NEW YORK (Reuters) - Commodity markets tumbled on Monday, as investors worried about the demand outlook for oil, metals and grains after weeks of rising prices built on optimism over economic stimulus in the United States and Europe.
With technical charts showing many commodity markets in or near overbought territory, weak regional U.S. manufacturing data gave commodity traders another reason to sell markets that had hit multi-month highs. Investors worried that high prices may hurt demand for commodities even as the Federal Reserve and European Central Bank take steps to reboot economic growth.
Oil and copper prices sank between 2 and 3 percent each, and soybean futures slumped about 4 percent.
The 19-commodity Thomson Reuters-Jefferies CRB index .CRB fell 2 percent, posting its biggest one-day loss in 2-1/2 months.
"The speed and severity of the sell-off in such a short time across commodity markets illustrates how correlated and fragile markets can be," said Adam Sarhan at New York's Sarhan Capital.

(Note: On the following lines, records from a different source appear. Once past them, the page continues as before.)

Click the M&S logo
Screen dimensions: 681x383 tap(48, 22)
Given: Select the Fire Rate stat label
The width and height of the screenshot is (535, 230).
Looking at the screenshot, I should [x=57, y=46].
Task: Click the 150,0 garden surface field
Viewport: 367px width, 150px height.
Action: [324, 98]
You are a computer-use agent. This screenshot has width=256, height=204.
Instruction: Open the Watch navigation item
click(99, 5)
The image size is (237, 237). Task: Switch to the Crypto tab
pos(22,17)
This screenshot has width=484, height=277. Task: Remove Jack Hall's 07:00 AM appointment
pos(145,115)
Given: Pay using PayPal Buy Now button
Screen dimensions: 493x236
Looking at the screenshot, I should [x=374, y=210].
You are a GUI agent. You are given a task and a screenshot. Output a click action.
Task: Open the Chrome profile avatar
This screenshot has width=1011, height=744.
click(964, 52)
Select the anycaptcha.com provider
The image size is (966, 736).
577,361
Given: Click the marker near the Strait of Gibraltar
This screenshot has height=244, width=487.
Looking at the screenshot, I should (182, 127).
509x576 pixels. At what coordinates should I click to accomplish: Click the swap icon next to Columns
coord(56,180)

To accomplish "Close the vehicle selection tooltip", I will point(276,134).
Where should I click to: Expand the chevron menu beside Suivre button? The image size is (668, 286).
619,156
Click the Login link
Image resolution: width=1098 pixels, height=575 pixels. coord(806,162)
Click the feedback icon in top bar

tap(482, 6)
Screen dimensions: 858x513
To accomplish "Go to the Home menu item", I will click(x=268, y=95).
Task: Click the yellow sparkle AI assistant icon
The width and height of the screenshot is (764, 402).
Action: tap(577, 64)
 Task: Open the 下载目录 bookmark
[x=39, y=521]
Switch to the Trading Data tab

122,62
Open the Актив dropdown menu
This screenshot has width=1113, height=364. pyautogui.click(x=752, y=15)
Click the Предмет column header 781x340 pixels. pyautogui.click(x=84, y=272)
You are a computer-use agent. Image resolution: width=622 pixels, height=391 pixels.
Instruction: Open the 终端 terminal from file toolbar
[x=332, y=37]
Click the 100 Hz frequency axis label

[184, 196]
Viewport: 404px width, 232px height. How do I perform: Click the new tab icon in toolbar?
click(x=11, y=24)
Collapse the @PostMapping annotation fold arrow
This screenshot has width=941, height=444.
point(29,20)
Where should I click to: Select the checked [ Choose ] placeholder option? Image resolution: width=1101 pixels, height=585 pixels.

Until last week, the CRB had logged seven straight weekly gains, as investors banked on the Fed's third round of quantitative easing to push commodity prices higher.
The Fed said last Thursday it will buy $40 billion worth of mortgage debt a month until the U.S. jobs market improves, fueling a run-up in risky assets whose prices had languished for months on a dim global economic outlook.
Even so, some analysts had doubts about whether the rally would last, as past evidence has shown it takes months, or as much as a year, for substantive gains to build after a Fed easing.
Crude oil prices fell their most in a day since July, with London's benchmark Brent crude crashing through technical support to touch a 5-week bottom below $112 per barrel after closing down 2 percent officially at $113.79.
U.S. crude settled down 2.4 percent at $96.62.
Trading volumes in crude, initially muted due to a Jewish holiday, spiked as the market headed down. Ten thousand lots of Brent traded in one minute during the drop, up from 152 lots the minute before the market's turn.
Brent crashed through the 200-day moving average before beginning to recover, prompting some oil traders to seek an explanation for the abrupt fall.
"I've been doing this for 14 years and that's the fastest move I've ever seen," said John Gretzinger, energy risk manager at INTL-FCStone in Kansas City.
"I think it was too fast to be anything but HFT (high-frequency trading) or other algos," he said, referring to trading based on algorithms. "We just don't know right now, but that's my gut feeling."
Some pinned the selling on data showing weak factory activity in New York state, which had a second straight month of declines in September to a near 3-1/2 year low, according to a report from the Federal Reserve Bank of New York.
Investors also questioned whether stimulus by the European Central Bank be enough to end the euro zone debt crisis.
U.S. copper futures extended losses in after-hours trade, showing the biggest slump in a day since August.
The most-active copper contract for December delivery fell to a session bottom of $3.7270 after settling down 1 percent at $3.7920.
Three-month copper on the London Metal Exchange closed down 1 percent at $8,302 per metric ton (1.1023 tons).
U.S. soybean futures tumbled by the daily trading limit, posting their biggest percentage drop in 1-1/2 years, on selling sparked by anecdotal accounts of better-than-expected yields in the drought-ravaged Midwest farm belt.
"There have been reports of yields being better than expected during the harvest over the weekend, and farmers were also selling more corn than expected because they don't want to store grain that is affected by diseases," said Charlie Sernatinger, vice-president of sales at ABN AMRO.
Jeff Hainline, president of Advance Trading, added: "It's nothing scientific, but these are people we trust."
Chicago-traded soybeans for November delivery slid 4 percent to $16.69 a bushel and registered the lowest front-month price since August 20.
Corn futures also fell 4 percent while wheat tumbled 5 percent.